Generalized IEDs - Absence epilepsy
The 3-Hz spike-and-wave discharges are the EEG signature of absence epilepsy, often presenting in bursts lasting 1–3s, and typically activated by hyperventilation. They are often bilaterally synchronous and have a generalized field, typically appearing maximum over the frontal and midline derivations. However, variations of the field of generalized IEDs are not uncommon.
Occasionally, some asynchrony or asymmetry may be noted, but often such asymmetries (referred to as fragments of generalized epileptiform discharges) shift in the same record. Phase reversals of the spike components may be seen over F3 and F4 contacts.

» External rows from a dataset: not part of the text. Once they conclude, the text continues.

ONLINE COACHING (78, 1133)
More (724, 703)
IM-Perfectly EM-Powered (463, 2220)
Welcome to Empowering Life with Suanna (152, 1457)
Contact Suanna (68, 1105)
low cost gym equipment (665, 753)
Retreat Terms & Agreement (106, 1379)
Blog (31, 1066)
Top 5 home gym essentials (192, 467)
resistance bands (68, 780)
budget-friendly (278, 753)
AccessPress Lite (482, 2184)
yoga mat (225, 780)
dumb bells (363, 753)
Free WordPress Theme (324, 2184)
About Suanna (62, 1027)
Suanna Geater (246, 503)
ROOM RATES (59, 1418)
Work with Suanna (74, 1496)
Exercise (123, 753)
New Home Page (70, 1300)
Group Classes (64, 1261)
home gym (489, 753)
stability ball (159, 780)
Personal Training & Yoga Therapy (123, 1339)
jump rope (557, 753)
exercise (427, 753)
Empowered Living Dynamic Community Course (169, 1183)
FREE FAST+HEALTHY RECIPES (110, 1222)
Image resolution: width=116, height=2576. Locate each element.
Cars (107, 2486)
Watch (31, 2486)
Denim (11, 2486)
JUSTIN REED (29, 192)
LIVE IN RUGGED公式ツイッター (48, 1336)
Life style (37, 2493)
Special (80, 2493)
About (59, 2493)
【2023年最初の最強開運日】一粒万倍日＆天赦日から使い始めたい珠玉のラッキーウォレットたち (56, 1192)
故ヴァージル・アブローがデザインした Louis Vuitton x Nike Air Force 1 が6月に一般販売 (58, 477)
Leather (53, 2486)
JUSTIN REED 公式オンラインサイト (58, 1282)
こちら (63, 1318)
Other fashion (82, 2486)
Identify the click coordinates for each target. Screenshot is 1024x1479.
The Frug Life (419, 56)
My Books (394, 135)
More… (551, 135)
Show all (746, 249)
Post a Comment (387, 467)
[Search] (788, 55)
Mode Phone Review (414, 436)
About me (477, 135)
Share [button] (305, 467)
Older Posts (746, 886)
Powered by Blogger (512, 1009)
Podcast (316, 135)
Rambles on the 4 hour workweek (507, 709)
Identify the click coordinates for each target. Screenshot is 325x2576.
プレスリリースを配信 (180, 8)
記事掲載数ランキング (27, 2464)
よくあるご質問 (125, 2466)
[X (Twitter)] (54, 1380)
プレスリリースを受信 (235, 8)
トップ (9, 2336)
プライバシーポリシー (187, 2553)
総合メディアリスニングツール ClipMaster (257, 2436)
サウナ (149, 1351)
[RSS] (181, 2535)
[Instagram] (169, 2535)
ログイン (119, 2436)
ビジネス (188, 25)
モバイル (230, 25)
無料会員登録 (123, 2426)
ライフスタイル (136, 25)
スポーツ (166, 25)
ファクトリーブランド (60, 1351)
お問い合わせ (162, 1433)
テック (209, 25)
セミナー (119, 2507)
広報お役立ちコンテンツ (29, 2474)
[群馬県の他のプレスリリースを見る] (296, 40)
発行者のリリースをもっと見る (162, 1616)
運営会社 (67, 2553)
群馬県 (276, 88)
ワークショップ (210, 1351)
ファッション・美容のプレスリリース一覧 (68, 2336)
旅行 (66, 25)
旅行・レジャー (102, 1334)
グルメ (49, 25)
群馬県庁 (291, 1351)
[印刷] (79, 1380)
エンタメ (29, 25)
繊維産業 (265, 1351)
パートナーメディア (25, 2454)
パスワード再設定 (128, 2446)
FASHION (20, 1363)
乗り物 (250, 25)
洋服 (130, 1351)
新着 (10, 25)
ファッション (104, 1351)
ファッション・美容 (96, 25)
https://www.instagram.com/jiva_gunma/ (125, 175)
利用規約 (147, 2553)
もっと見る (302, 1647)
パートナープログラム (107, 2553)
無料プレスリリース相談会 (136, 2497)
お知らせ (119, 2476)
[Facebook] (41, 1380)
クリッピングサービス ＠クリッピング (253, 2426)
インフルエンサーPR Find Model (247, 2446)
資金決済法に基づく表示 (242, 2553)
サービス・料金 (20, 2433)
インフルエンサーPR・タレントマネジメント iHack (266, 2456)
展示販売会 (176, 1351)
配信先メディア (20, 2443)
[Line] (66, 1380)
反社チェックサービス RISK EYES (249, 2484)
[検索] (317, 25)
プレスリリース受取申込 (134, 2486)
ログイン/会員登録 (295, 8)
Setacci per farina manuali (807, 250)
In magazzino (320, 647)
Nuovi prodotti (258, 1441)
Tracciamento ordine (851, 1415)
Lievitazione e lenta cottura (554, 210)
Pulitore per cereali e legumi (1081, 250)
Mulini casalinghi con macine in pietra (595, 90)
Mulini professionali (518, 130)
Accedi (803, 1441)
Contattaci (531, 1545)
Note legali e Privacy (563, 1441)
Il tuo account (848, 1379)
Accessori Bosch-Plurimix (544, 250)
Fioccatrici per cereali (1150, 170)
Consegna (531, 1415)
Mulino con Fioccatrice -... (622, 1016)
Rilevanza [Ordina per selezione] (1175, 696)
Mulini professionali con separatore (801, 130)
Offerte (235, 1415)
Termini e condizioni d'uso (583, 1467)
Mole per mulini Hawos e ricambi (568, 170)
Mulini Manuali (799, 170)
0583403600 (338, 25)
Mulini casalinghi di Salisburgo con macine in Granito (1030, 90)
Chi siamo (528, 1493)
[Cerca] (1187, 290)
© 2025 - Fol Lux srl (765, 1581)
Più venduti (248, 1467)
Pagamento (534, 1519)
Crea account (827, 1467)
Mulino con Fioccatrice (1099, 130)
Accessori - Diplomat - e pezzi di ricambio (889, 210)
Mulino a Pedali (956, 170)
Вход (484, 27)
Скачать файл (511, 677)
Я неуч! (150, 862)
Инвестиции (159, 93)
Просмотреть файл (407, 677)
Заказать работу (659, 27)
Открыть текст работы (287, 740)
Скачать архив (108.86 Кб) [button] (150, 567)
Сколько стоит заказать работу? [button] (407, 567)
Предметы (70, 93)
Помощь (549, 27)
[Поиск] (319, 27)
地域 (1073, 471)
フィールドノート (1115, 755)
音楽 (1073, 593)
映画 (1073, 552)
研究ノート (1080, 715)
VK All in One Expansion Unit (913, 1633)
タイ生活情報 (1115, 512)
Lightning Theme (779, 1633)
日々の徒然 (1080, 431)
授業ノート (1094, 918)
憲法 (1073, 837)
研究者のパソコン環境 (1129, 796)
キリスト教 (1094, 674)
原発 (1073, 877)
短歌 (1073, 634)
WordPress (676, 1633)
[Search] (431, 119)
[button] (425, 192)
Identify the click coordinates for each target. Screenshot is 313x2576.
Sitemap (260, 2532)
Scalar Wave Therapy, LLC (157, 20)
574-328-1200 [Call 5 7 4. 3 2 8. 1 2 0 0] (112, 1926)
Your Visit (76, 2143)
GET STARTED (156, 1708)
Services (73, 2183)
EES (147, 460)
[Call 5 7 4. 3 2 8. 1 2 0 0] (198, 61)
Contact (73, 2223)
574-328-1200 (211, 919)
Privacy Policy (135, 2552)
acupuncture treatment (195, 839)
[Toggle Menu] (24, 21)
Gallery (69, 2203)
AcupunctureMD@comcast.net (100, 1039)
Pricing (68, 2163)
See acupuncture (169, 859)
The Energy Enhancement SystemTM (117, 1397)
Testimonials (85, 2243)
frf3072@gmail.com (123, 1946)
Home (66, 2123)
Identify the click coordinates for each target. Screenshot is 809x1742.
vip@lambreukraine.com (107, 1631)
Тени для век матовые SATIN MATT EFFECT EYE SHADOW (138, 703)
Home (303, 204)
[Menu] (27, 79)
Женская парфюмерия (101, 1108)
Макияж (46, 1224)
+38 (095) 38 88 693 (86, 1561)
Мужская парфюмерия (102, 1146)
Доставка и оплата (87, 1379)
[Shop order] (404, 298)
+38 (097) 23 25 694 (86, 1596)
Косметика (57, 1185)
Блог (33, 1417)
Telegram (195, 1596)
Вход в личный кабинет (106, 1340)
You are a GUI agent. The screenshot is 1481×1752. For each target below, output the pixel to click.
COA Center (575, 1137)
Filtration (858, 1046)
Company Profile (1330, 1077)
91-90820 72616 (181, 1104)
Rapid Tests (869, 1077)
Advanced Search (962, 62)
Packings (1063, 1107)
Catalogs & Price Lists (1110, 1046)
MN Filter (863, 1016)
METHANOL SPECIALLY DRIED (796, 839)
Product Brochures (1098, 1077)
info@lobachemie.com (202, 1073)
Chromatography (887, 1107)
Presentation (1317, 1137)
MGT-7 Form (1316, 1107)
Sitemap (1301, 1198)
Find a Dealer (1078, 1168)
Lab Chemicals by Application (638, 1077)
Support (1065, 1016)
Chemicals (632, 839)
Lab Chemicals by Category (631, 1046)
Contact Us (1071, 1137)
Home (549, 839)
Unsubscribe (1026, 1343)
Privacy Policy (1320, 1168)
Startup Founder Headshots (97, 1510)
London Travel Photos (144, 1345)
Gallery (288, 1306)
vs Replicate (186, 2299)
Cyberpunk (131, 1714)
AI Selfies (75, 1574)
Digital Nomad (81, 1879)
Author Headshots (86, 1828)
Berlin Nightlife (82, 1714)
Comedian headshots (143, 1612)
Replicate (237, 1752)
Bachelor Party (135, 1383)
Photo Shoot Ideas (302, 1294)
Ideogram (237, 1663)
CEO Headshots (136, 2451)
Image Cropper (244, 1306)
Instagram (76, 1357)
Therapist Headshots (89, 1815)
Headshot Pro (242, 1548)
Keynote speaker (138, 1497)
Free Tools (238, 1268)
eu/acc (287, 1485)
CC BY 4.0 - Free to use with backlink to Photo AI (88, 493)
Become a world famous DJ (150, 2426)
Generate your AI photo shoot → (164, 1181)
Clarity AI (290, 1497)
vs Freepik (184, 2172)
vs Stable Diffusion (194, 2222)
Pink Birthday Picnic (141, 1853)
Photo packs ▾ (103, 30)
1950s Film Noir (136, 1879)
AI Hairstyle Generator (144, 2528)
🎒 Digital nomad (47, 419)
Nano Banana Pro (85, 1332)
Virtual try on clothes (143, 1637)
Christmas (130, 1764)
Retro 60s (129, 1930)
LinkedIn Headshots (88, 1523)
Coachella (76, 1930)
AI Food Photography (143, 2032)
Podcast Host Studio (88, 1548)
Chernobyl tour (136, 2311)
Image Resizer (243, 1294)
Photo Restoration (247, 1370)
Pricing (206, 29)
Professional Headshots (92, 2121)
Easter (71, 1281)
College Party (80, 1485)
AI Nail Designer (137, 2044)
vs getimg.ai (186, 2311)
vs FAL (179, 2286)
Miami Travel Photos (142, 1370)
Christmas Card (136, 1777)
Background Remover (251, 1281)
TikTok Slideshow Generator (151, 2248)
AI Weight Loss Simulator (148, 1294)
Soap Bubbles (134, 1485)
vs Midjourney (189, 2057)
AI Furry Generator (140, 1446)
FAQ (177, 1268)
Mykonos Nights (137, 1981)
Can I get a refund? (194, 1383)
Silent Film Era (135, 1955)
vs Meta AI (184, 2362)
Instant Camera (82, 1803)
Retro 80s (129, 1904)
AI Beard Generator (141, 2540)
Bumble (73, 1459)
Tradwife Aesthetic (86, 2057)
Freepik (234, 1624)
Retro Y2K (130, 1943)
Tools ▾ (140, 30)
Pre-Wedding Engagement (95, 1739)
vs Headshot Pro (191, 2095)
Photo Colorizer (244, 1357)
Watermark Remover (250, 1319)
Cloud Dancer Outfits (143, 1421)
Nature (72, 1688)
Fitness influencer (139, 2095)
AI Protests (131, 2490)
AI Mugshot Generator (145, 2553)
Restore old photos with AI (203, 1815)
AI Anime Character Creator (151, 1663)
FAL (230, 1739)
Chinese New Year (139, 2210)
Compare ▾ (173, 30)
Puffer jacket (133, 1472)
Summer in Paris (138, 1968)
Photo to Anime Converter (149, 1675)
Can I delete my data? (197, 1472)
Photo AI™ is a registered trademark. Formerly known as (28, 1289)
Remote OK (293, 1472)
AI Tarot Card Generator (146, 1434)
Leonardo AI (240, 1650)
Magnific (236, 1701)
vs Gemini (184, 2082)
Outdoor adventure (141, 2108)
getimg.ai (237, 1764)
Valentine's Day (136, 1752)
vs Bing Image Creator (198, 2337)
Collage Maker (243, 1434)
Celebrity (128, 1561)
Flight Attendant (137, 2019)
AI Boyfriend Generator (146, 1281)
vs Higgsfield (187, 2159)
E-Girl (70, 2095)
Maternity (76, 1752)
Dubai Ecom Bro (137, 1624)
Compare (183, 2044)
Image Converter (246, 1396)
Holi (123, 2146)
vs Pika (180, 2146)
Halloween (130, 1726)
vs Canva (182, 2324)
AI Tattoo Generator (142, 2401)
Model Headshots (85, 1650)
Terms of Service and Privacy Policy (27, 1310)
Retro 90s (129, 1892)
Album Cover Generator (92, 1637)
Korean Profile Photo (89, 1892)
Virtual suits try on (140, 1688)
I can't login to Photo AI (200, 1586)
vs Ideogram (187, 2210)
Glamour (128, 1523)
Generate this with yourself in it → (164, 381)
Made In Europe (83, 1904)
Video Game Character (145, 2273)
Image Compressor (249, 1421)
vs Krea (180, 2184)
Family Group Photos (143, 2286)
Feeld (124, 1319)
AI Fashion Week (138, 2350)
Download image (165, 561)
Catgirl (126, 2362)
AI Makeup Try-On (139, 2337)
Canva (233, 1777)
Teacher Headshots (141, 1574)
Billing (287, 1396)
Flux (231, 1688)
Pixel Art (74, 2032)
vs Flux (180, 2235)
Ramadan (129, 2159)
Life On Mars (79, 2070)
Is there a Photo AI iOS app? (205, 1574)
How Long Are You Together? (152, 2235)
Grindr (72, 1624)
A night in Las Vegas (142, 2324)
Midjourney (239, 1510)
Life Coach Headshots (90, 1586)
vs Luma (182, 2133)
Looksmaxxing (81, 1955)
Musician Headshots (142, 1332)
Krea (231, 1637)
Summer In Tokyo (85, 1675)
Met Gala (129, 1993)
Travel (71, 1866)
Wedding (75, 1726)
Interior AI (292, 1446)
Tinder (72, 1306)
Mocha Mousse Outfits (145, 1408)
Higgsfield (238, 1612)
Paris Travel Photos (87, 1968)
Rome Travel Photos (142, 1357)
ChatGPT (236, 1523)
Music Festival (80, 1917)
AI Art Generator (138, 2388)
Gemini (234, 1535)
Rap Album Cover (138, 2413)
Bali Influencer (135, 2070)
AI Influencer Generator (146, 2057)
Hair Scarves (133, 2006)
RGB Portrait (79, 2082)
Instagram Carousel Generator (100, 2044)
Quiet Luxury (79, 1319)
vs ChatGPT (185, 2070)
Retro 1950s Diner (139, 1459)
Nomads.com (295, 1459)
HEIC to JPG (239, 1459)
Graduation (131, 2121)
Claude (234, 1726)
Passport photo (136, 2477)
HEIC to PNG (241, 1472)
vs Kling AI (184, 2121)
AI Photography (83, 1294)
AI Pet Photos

Although brief runs of 3-Hz spike-and-wave discharges may appear asymptomatic, detail assessments revealed that even brief runs may interfere with continuous motor tasks.
Generalized IEDs - JME
Spike or polyspike-and-slow wave complexes often present in runs of faster frequencies, typically 4–6Hz, and also occur singly
Atypical generalized IEDs
Atypical generalized spikes may occur as part of other generalized epilepsies. These are medium to high voltage without a prominent after going slow-wave component and may occur singly. They are best seen with a referential ear montage.
Generalized IEDs - LGS
Slow spike-and-wave complexes present with a frequency that is slower than the 3-Hz pattern of absence epilepsy. They are a typical electrographic feature of Lennox-Gastaut syndrome. Their typical frequency is around 1.0–2.5Hz, with wider (less spiky) sharp component than in absence epilepsy. Sleep activates trains of such slow complexes in the extent that they may appear continuous as in electrical status epilepticus during sleep (ESES).